======== Page ========

Include code-block directive

tutorials/conf.py

@@ -19,7 +19,7 @@
 
 project = 'pyemir-tutorials'
 copyright = '2018-2024, Universidad Complutense de Madrid'
-author = 'Nicolás Cardiel'
+author = 'Nicolás Cardiel, Sergio Pascual'
 
 # The full version, including alpha/beta/rc tags
 release = 'v1.0'
@@ -53,17 +53,18 @@
 #
 #html_theme = 'alabaster'
 html_theme = 'sphinx_rtd_theme'
-#html_logo = 'logo.png'
+html_logo = '_static/logo.png'
 
 # Add any paths that contain custom static files (such as style sheets) here,
 # relative to this directory. They are copied after the builtin static files,
 # so a file named "default.css" will overwrite the builtin "default.css".
 html_static_path = ['_static']
 
+# This doesn't work. Use html_logo above (NCL, 20241015)
 html_theme_options = {
-    'logo': 'logo.png',
-    'show_related': True,
-    'show_relbar_bottom': True,
-    'show_relbar_top': False
+    #'logo': 'logo.png',
+    #'show_related': True,
+    #'show_relbar_bottom': True,
+    #'show_relbar_top': False
 }
 

tutorials/preliminaries/preliminaries.rst

@@ -20,7 +20,7 @@ Running PyEmir recipes from Numina
 The ``numina`` script is the interface with GTC pipelines. In order to execute
 PyEmir recipes you should use execute something like:
 
-::
+.. code-block:: console
 
    (emir) $ numina run <observation_result_file.yaml> -r <requirements_file.yaml>
 
@@ -48,7 +48,7 @@ Download the following file: `pyemir_initial_tree_v2a.tgz
 If you find any trouble trying to download the previous file, try with the
 following command line:
 
-::
+.. code-block:: console
 
    (emir) $ curl -O https://guaix.fis.ucm.es/data/pyemir/pyemir_initial_tree_v2a.tgz
 
@@ -65,7 +65,7 @@ following command line:
 It is advisable to decompress the previous file in a pristine directory where
 you can comfortably start the reduction of your data:
 
-::
+.. code-block:: console
 
    (emir) $ mkdir newdir
    (emir) $ cd newdir
@@ -138,7 +138,7 @@ Installing ds9
 Probably you already have ds9 installed in your system. If this is not the
 case, you can use conda to do it!

======== Task material ========

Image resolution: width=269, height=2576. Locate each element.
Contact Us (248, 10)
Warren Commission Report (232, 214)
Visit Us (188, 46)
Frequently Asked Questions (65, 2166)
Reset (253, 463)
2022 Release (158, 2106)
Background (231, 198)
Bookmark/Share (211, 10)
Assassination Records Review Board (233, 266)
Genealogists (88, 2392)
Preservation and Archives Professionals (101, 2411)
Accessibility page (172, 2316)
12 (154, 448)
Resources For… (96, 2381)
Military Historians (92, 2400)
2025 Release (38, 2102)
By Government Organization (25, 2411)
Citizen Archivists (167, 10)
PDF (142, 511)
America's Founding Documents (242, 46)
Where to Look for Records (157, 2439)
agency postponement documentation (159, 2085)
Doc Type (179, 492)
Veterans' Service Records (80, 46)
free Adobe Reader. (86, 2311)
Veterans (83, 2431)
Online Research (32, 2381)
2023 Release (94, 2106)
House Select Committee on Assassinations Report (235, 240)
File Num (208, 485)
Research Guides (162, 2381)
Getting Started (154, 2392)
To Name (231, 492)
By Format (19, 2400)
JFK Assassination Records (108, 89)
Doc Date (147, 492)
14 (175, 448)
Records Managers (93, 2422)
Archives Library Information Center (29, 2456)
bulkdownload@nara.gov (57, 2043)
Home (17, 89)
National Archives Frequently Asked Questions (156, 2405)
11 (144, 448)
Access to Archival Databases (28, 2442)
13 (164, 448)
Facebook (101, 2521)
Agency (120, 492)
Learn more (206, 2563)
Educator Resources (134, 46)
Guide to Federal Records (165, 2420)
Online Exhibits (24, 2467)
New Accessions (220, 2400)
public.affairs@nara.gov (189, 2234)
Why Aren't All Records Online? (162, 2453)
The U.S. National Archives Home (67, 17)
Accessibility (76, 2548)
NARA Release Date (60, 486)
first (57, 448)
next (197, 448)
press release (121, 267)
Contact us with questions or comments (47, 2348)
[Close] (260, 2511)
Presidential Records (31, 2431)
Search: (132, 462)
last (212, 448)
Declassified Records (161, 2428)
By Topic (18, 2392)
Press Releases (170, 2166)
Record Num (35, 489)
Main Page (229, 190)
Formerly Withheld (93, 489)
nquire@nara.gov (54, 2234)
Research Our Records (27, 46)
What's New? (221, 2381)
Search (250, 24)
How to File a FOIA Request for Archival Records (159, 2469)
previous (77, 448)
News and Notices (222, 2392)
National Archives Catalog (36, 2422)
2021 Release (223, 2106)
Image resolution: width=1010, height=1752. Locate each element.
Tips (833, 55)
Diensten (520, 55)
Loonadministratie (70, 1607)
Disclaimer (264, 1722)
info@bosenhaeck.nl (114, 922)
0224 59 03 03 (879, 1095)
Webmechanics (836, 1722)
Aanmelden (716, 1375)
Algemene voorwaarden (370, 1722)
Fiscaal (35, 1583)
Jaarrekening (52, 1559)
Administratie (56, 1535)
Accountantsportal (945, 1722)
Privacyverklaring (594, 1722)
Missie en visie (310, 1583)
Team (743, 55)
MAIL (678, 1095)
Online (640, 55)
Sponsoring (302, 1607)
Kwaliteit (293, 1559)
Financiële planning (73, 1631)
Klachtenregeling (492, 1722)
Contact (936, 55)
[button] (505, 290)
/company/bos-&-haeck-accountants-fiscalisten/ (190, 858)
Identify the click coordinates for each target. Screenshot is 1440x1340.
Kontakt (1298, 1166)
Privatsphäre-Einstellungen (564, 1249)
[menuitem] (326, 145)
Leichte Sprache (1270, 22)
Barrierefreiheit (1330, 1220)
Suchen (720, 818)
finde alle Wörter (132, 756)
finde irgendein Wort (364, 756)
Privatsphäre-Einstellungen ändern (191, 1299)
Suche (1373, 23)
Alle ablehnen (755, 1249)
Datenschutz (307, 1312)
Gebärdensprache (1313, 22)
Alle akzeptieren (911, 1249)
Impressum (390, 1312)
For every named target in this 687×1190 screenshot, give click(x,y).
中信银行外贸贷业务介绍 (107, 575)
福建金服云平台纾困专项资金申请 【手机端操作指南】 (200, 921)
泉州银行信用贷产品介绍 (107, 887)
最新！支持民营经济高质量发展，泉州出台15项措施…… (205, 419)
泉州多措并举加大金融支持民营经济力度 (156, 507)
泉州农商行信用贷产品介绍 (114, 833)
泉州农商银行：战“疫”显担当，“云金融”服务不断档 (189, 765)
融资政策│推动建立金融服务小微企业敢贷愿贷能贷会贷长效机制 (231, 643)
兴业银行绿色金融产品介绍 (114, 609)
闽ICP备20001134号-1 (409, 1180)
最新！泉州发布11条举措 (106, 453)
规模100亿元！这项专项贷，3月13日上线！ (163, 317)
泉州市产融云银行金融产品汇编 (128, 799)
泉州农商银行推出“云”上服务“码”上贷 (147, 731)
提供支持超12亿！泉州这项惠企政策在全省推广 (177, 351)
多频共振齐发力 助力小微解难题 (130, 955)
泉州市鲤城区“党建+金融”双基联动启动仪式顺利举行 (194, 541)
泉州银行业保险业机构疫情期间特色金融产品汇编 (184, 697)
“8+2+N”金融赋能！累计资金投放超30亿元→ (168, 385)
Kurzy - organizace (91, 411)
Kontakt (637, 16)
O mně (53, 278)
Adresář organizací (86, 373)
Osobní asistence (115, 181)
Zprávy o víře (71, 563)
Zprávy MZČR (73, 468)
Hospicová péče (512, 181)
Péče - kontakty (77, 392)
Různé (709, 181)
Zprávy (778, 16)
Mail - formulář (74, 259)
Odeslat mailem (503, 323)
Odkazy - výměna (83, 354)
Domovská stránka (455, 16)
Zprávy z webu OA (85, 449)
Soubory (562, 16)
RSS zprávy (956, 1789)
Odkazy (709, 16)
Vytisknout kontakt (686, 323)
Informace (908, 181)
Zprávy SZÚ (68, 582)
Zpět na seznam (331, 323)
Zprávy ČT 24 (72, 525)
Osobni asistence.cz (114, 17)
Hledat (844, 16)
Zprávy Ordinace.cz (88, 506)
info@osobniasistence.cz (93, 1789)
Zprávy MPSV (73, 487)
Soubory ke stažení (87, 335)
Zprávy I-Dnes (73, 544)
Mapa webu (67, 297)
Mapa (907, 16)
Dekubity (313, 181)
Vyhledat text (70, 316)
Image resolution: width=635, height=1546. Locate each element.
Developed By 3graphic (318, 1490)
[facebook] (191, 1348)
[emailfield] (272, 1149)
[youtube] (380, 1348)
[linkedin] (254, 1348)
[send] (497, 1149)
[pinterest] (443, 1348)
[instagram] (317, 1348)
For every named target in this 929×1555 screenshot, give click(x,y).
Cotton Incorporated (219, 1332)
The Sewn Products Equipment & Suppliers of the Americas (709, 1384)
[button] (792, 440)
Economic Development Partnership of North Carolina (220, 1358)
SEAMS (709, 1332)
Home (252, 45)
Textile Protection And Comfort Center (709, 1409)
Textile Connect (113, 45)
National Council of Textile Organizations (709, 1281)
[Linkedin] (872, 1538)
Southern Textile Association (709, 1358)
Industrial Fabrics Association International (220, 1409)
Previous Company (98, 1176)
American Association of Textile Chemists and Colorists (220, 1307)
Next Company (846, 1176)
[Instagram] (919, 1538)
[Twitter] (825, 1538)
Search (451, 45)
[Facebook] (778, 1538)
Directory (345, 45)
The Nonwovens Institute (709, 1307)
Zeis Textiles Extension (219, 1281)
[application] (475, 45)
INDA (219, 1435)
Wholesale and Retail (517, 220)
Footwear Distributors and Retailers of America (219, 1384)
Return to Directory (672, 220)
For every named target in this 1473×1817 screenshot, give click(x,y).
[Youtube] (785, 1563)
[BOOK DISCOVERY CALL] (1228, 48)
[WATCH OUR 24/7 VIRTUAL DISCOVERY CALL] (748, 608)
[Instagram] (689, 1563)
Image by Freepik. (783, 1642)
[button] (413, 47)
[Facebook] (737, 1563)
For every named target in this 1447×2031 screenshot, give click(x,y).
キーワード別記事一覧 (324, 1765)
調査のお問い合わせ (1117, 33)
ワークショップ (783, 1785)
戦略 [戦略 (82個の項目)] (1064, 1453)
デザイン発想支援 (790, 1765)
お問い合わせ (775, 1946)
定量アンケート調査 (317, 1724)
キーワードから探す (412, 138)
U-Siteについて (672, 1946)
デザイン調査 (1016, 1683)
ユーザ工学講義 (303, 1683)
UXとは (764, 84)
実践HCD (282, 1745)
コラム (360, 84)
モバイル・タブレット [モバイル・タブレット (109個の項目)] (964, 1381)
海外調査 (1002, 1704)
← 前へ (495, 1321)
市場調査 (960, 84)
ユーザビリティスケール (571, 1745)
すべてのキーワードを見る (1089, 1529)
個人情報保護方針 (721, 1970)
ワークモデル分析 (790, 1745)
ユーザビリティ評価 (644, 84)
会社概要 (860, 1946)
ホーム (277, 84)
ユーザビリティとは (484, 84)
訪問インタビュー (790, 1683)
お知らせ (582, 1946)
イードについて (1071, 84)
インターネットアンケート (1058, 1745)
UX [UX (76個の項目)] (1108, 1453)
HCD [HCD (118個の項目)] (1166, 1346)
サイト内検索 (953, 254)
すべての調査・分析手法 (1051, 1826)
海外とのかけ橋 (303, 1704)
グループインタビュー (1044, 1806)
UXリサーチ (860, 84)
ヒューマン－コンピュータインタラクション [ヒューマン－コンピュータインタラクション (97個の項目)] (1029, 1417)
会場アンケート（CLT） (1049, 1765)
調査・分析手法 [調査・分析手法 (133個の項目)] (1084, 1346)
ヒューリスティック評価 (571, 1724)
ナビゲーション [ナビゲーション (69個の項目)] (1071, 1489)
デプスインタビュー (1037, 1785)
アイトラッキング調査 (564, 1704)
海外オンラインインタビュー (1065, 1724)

========

§ To be done
1) In the records, write out again the part that opens with the line containing "Financiële planning (73, 1631)" and closes with the line containing "Gebärdensprache (1313, 22)", substituting "Klachtenprocedure" for "Klachtenregeling" and leaving everything else unchanged.
2) Proceed with the PyEmir tutorials diff from the point where it stops.
The text and the records have nothing to do with each other.

§ Exercise answers
1)
Financiële planning (73, 1631)
Klachtenprocedure (492, 1722)
Contact (936, 55)
[button] (505, 290)
/company/bos-&-haeck-accountants-fiscalisten/ (190, 858)
Identify the click coordinates for each target. Screenshot is 1440x1340.
Kontakt (1298, 1166)
Privatsphäre-Einstellungen (564, 1249)
[menuitem] (326, 145)
Leichte Sprache (1270, 22)
Barrierefreiheit (1330, 1220)
Suchen (720, 818)
finde alle Wörter (132, 756)
finde irgendein Wort (364, 756)
Privatsphäre-Einstellungen ändern (191, 1299)
Suche (1373, 23)
Alle ablehnen (755, 1249)
Datenschutz (307, 1312)
Gebärdensprache (1313, 22)

2)
 
-::
+.. code-block:: console
 
    (emir) $ conda install ds9
 

tutorials/tutorial_flat/index.rst

@@ -52,7 +52,7 @@ flatfield in the initial basic reduction of the original images is not
 essential. The user can easily check this by setting ``MasterIntensityFlat`` to
 ``master_flat_ones.fits`` in the ``control.yaml`` file, i.e.:
 
-::
+.. code-block:: yaml
 
     - {id: 4, type: 'MasterIntensityFlat', tags: {}, content: 'master_flat_ones.fits'}
 
@@ -124,7 +124,7 @@ containing the basic PyEmir calibration files (see  :ref:`initial_file_tree`).
 
 Decompress there the previously mentioned tgz file:
 
-::
+.. code-block:: console
 
    (emir) $ tar zxvf pyemir_flatpix2pix_tutorial_v1.tgz
    ...
@@ -135,7 +135,7 @@ This action should have populated the file tree with the
 20 tungsten FITS images (placed wihtin the ``data``
 subdirectory) and some additional auxiliary files:
 
-::
+.. code-block:: console
 
    (emir) $ tree
    .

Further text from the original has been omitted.